* PROMPT
Copy each line of the data below with the word "Given".

*** Block opens ***

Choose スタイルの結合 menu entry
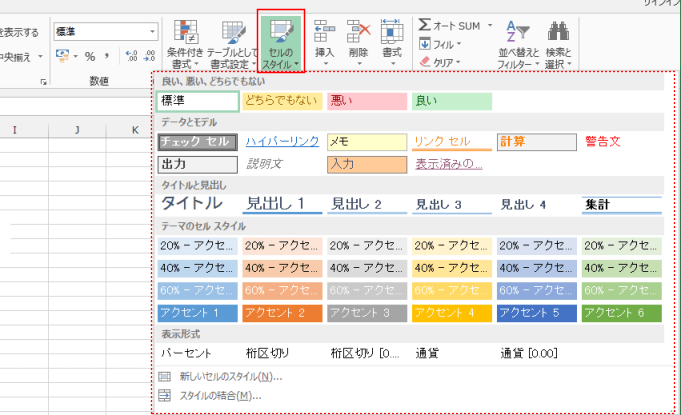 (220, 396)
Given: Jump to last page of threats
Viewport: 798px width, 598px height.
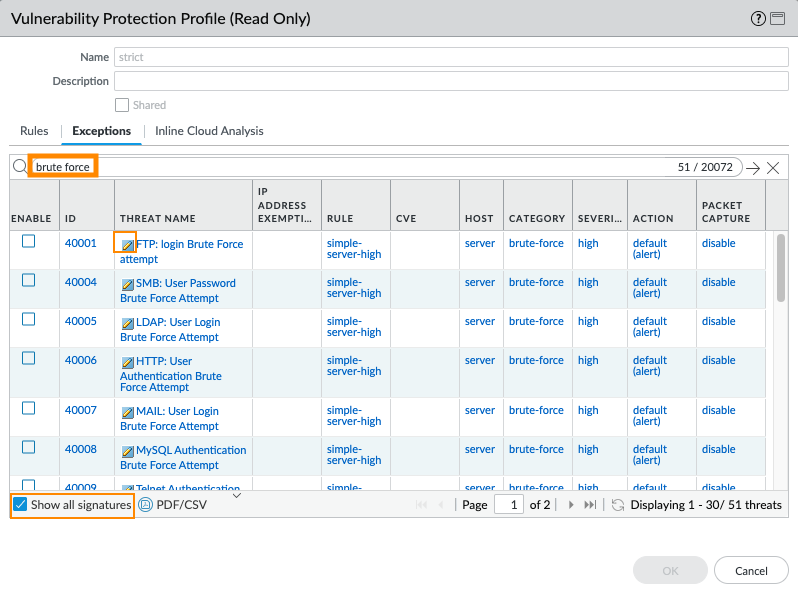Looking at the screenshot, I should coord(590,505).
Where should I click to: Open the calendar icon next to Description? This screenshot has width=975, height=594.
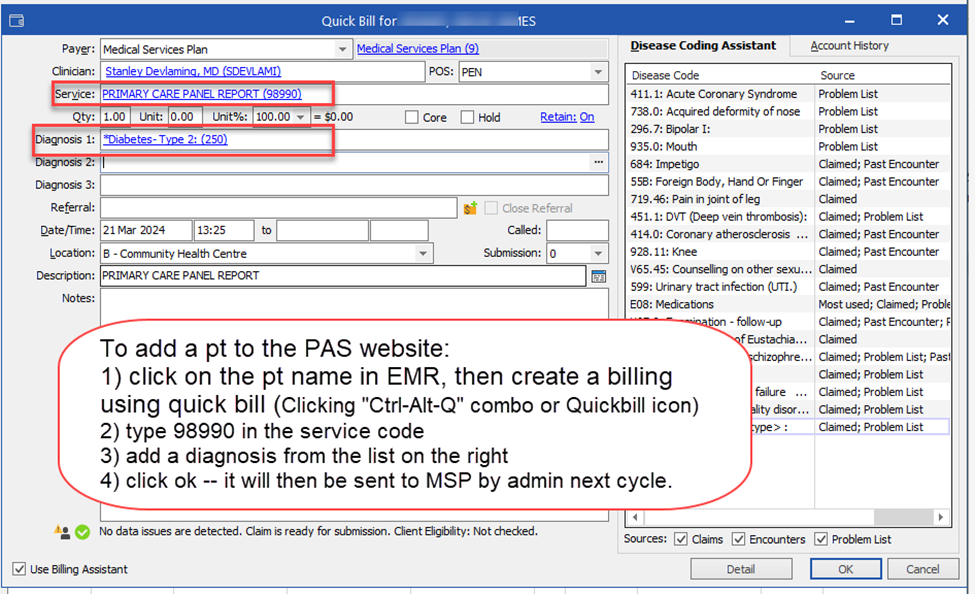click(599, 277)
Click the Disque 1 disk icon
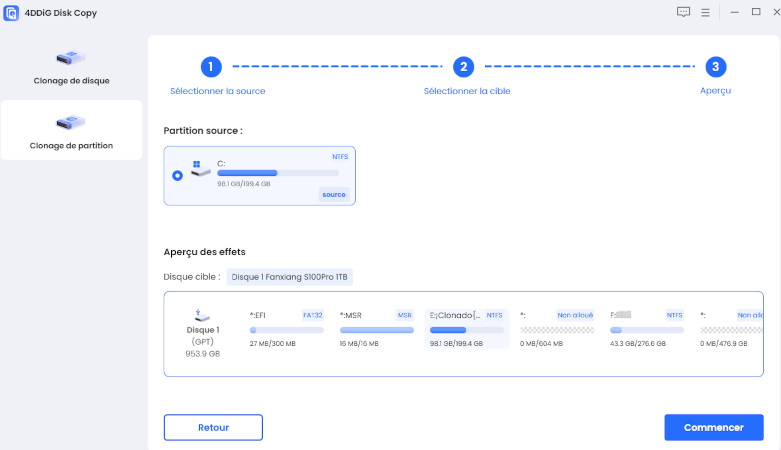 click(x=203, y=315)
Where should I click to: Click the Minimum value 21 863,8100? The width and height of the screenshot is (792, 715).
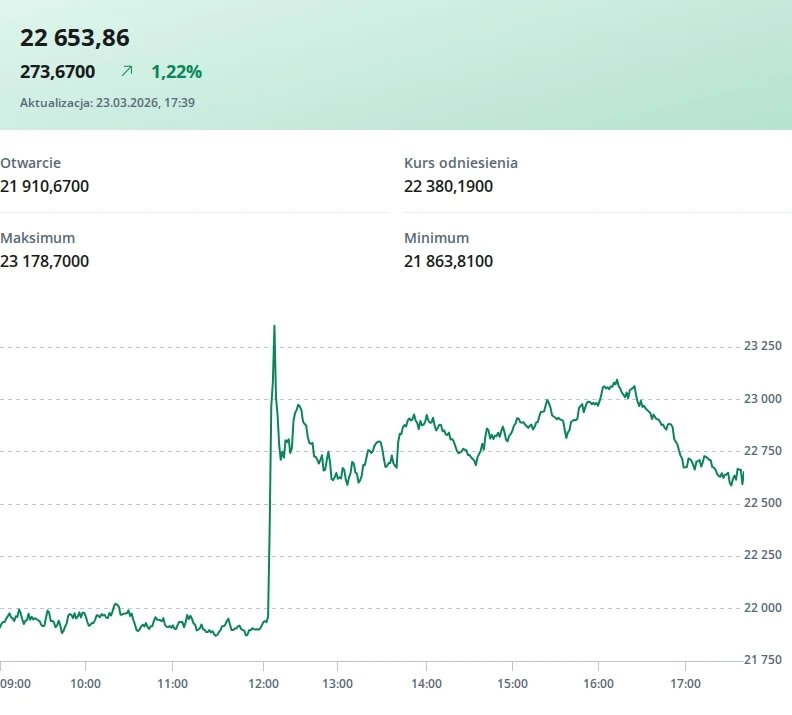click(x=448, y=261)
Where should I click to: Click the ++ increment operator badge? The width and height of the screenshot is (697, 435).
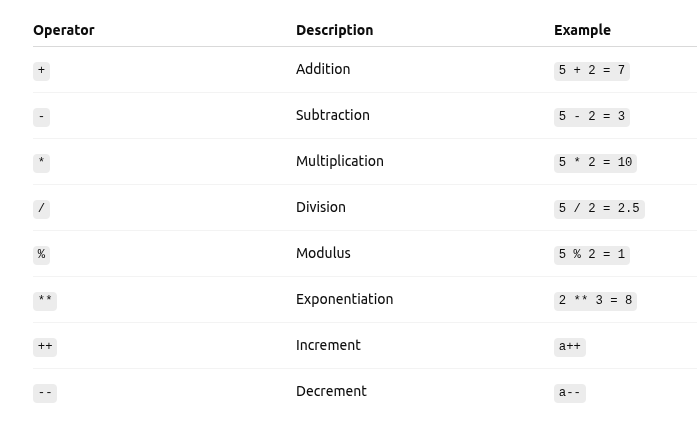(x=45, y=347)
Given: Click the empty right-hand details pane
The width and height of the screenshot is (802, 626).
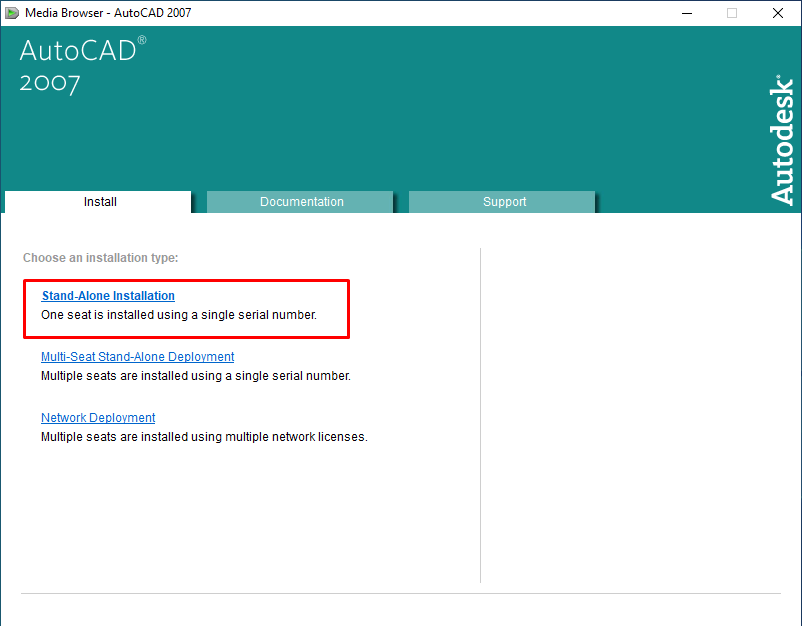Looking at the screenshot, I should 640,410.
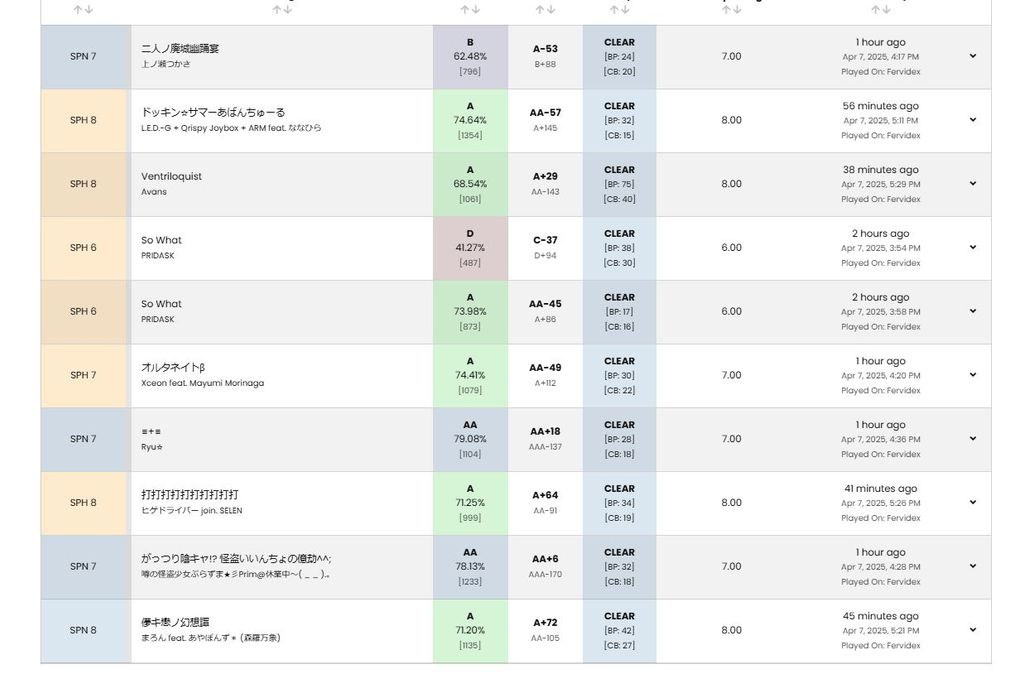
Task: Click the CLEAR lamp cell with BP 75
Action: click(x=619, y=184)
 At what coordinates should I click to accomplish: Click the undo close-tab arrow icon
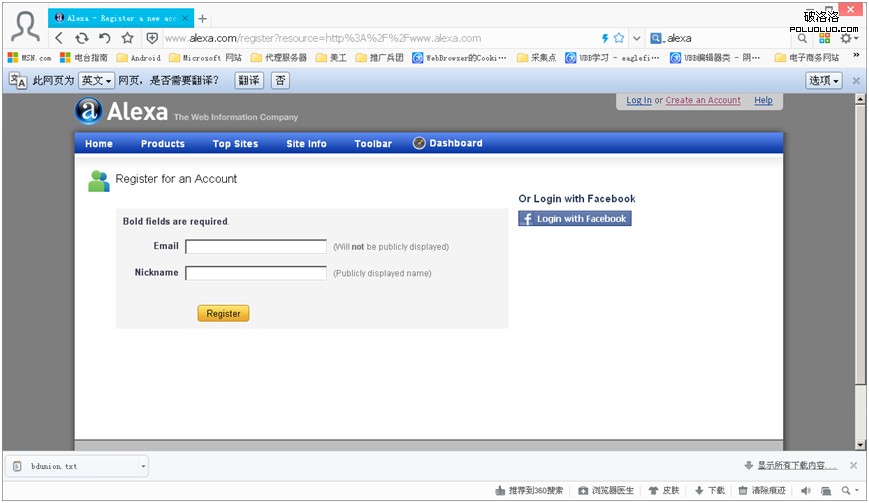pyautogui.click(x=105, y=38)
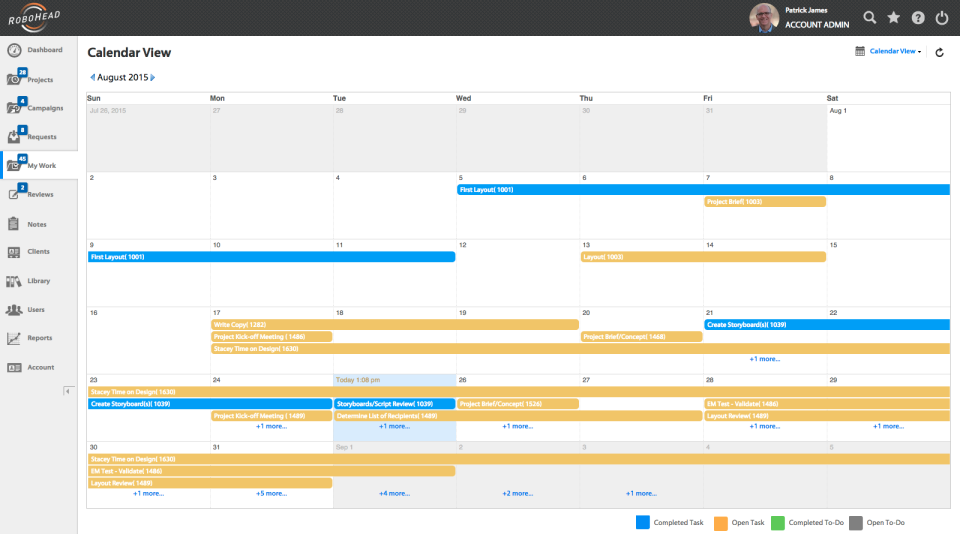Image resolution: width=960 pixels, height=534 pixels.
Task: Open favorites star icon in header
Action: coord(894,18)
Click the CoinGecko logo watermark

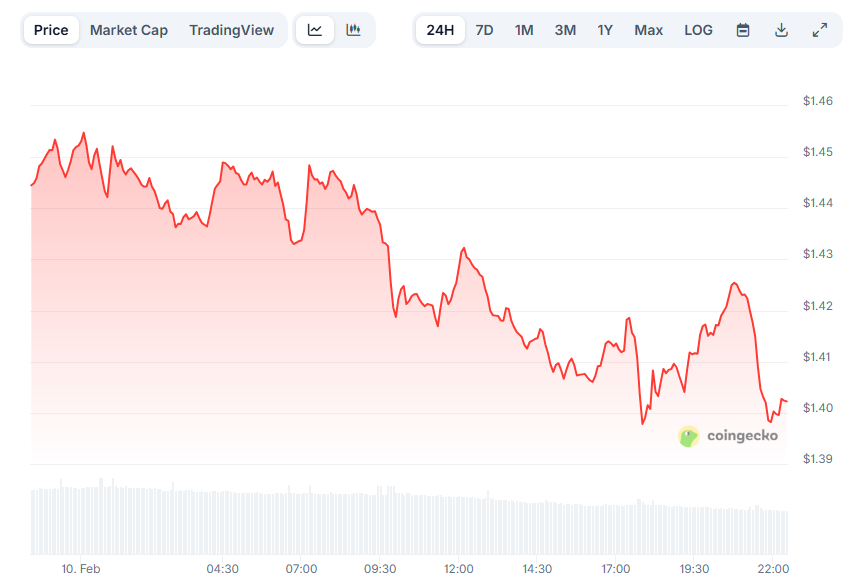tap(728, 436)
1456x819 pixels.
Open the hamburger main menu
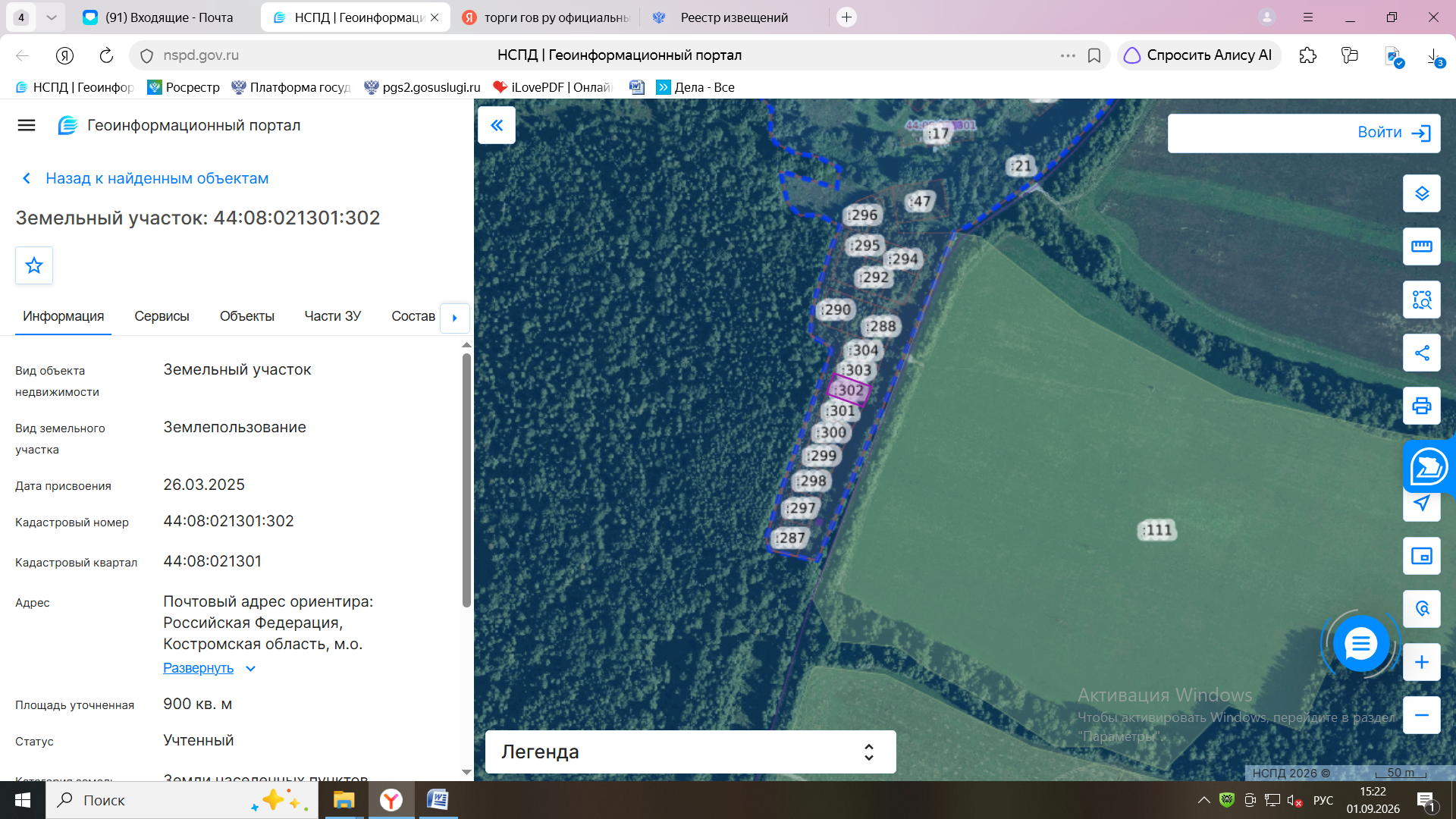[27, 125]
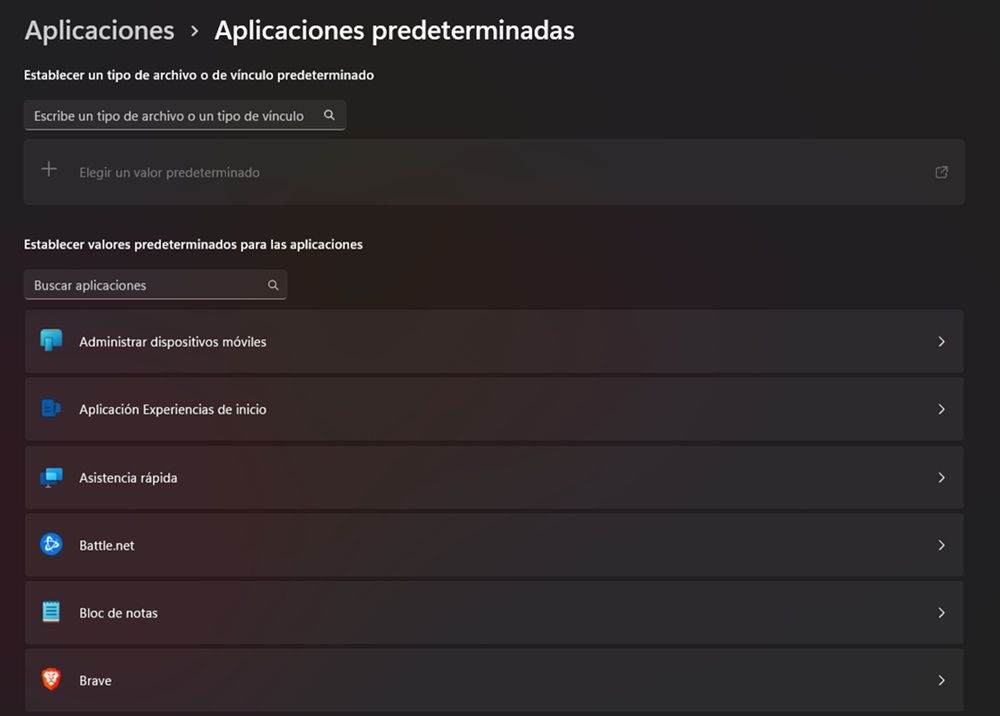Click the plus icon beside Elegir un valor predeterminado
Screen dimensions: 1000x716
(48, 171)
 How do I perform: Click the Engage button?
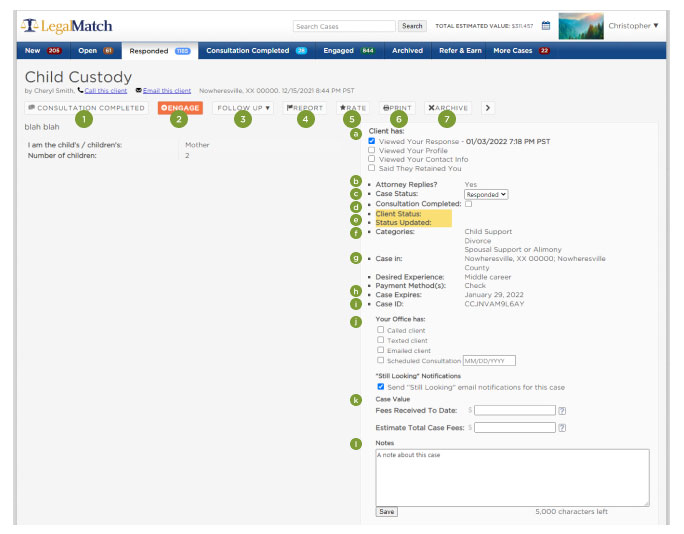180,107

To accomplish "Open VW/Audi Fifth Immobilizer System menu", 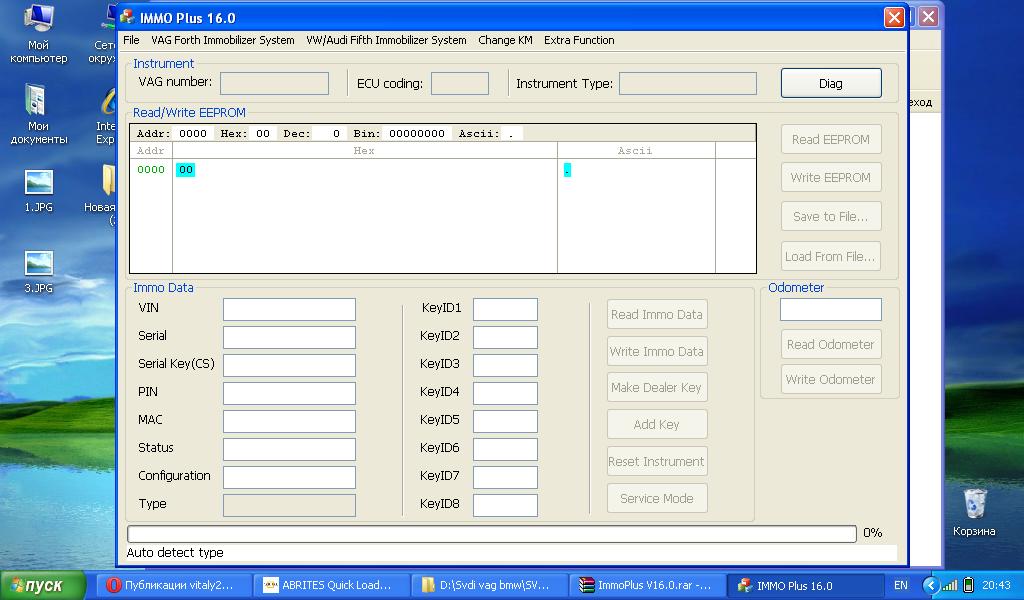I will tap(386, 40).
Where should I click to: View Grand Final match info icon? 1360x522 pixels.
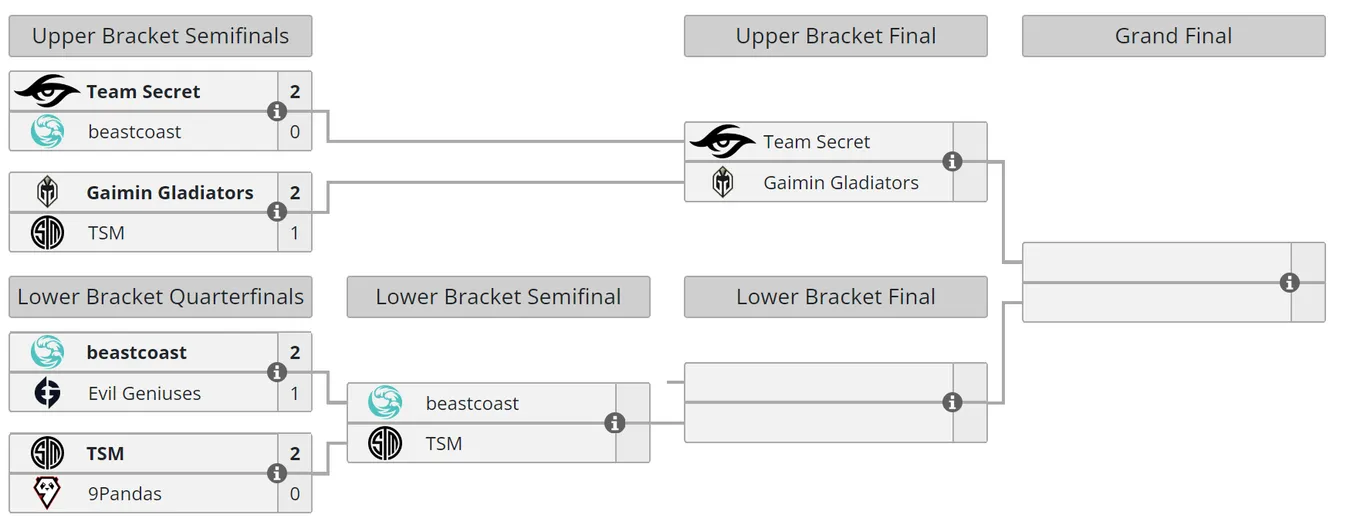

*** Block closes ***

* ANSWER
Given: Jump to last page of threats
Given: Click the empty right-hand details pane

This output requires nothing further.